The current is equivalent to how much water flow through your pipes per minute; the current is measured in the unit of Amps, so it is also called amperage. You should also know that the power consumed by your motor is the product of the voltage at the motor and the current flow through the motor. So the higher the voltage at the motor, the faster the car goes; the higher the current flow through the motor, the faster the motor runs. More on this later.

Resistance is equivalent to the size of your water pipes or how clogged the pipes are; a smaller water pipe or more clogged water pipe will make water run slower for the same water pressure, and a circuit with higher resistance will make your slot car consume less current or amperage for the same voltage. Resistance is measured in the unit of Ohms. A resistor is a component to add into the circuit to change the resistance of the circuit. Your controller can be thought of as a device to change the resistance in the slot car circuit, so that you can change the amperage of your slot car motor, which in term changes the power and speed of the motor.

Now we are ready to learn the Ohm's Law. This is a fundamental physics law, which basically says that the current through a circuit or any part of the circuit is the quotient of the voltage and the resistance pertaining to the part of circuit in question. So if we look at the complete circuit of slot car track, the voltage is whatever you apply from the power supply, and resistance is the total resistance you add together in the system, including resistance from each track and track joints and that from your motor. 

Now let's apply these concepts to your slot car track. 

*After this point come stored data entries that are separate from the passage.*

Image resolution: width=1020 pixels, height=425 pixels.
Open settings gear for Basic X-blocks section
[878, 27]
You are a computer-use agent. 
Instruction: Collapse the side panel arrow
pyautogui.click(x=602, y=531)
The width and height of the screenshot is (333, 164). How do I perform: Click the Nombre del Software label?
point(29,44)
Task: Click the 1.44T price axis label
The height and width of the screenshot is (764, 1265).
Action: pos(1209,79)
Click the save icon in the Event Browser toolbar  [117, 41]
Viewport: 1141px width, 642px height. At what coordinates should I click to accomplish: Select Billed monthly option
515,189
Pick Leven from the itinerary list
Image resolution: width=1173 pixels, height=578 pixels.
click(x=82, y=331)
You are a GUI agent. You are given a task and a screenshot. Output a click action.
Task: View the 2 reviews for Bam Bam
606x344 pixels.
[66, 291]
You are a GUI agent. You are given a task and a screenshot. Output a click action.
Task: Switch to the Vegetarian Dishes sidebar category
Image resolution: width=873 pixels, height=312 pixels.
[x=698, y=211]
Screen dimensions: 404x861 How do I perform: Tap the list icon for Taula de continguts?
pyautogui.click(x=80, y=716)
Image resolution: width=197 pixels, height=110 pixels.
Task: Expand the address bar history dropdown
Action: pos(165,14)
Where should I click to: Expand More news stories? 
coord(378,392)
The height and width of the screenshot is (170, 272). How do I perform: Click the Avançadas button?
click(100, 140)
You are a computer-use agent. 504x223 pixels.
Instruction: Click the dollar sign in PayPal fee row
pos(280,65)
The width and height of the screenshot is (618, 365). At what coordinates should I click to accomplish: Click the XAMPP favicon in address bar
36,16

A good regulated power supply is like a good water company with stable water pressure, the voltage should not change when you add more slot cars to your system, just the same way as more houses turn water faucets on should not change the water pressure. This requires that the power supply has good regulation. Equally important, the power supply should have high enough amperage rating. Now why is that? Let's see what happens if the water company does not have enough water supply, e.g. you have a well that supplies 2-4 families. If all families turn on water the same time, the well will not be able to keep up, and alas, water pressure goes down. Same thing can happen to multi-lane track that's powered by a power supply with less than sufficient current rating. This is why it's always a good idea to get a power supply with higher current rating than you need.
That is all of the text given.